I’ll eventually need to watch the film, too, to take in the contrast between the vintage recording of the score and Fitz-Gerald’s thoroughly contemporary, clean-lined account.  Based on the past films I’ve watched there’s a lot of charm in that older, warblier sound, but my tastes in vocal music are very much a product of my times, I think, and I appreciate the lucid, filigree-free (and, certainly, well engineered) solo and ensemble singing on the Naxos album:

Our enemy did not mock you,
At your death you were surrounded
By your own people, and we,
Your friends, closed your eagle eyes.

That excerpt (text translated by Anastasia Belina) comes from the revolutionary song “Tormented by a Lack of Freedom”, one of a couple such numbers that Shostakovich incorporated into the Girlfriends score and, notably for Shostakovich theme-spotters, one he much later worked into the emotionally searing medley of his eighth quartet.  The film score actually has a more direct relationship to his string quartet writing:  Music from the 1938 first quartet serves as the movie’s introduction, which seems uncanny until you read in the booklet essay (by John Riley, he of the ever-helpful film handbook) that the usage dates from a 1960s restoration.  There is original quartet music in the film, though, sometimes augmented by other instruments, and it presents a view of the composer’s emerging chamber music sound, as well as the expressiveness of his general middle-period style:

All in all it’s a fine forty-five minutes of music.  I expect its joys would be diminished outside the context of Shostakovich’s career and the music, designed to coexist with moving images without overwhelming them, suffers on its own as most film scores do (I learned this phenomenon well enough from playing John Williams’ official Jurassic Park soundtrack CD over and over at a tender age), but it very much supports Riley’s thesis that Shostakovich’s cinematic work deserves more credit and attention than it usually gets.  If nothing else, the ties between it and his string quartets — that most respected, intimate, consistently high-quality body of Shostakovich’s work — puts the lie to the idea that his film music can all be dismissed as perfunctory, politically expedient stuff.  It’s a neat facet of his compositional personality to get to know, all these years after becoming so deeply attached to his music.

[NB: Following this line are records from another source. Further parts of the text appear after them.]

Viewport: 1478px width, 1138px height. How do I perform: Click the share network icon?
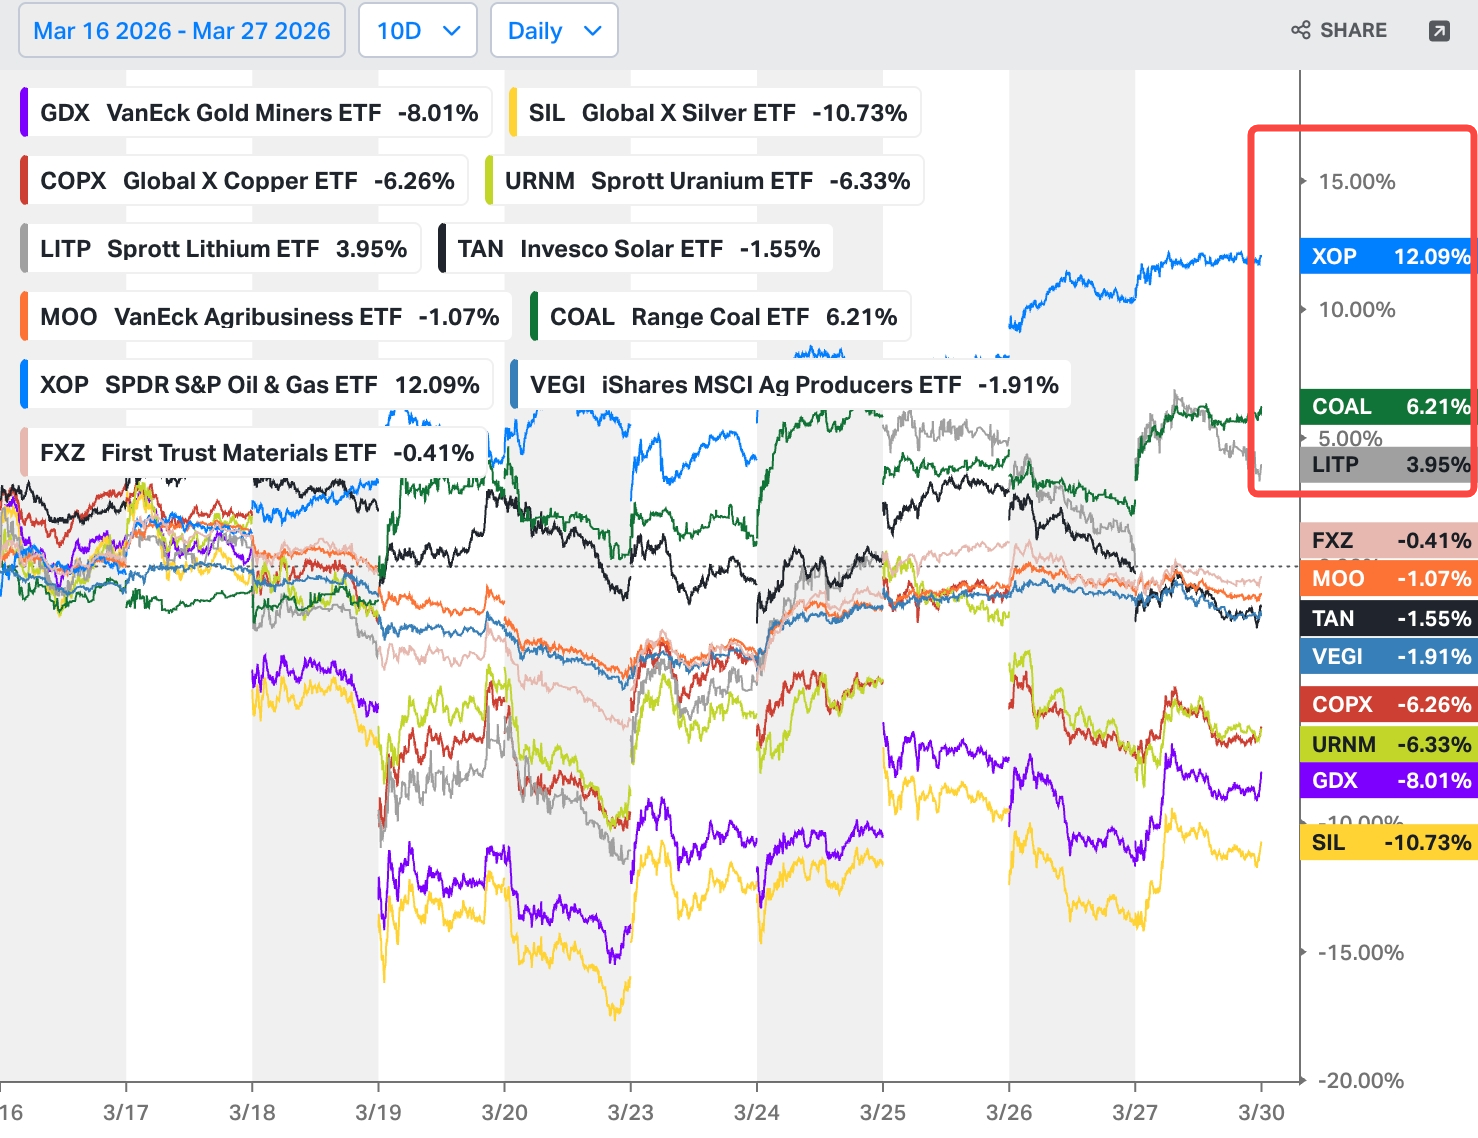coord(1300,30)
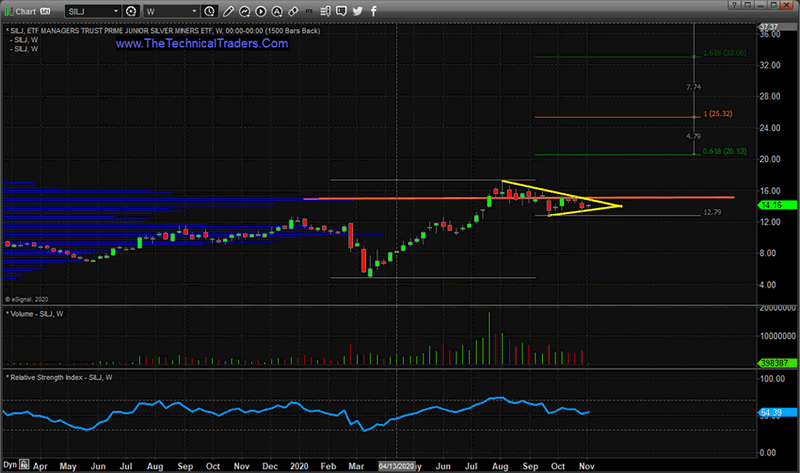Image resolution: width=800 pixels, height=473 pixels.
Task: Select the orange horizontal resistance line
Action: click(650, 198)
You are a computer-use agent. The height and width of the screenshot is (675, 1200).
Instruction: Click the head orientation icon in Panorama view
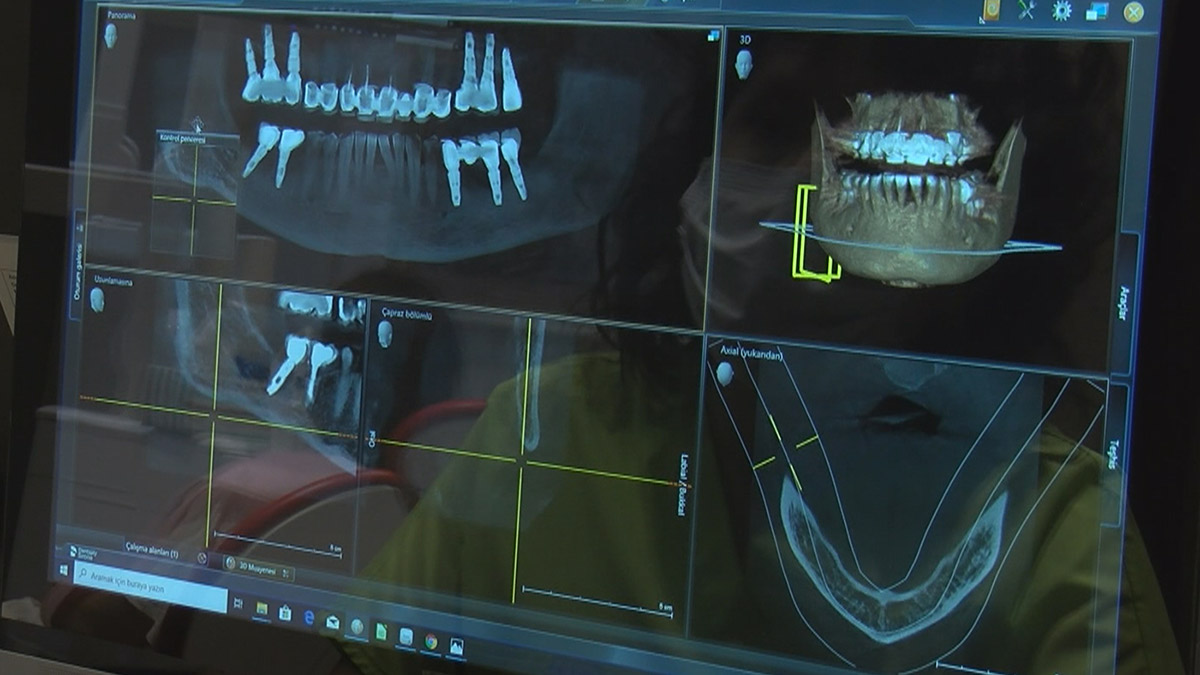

This Week: Dereliction of Shostakoviction

December 1, 2010

As an end-of-year deadline looms at the office, my work life turns out to be more or less consuming this entire week, so, despite great interest in Shostakovich’s film score for Girlfriends and a desire to make it through to the fifth symphony before my Christmas break begins in mid-December, I’m going to put my listening on ice for the week and dig back in with opus 41a on the 6th or 7th.

Another not-hearing-Shostakovich note:  Yo-Yo Ma plays one concert this weekend with the Oregon Symphony, performing Shostakovich’s first cello concerto, but I will not be attending since the show was sold out more or less from the moment it was announced and Ma’s rock-star popularity puts scalped tickets, if any there be at this point, beyond my budget.  So an umimpressive critical-listening effort on my part, all in all.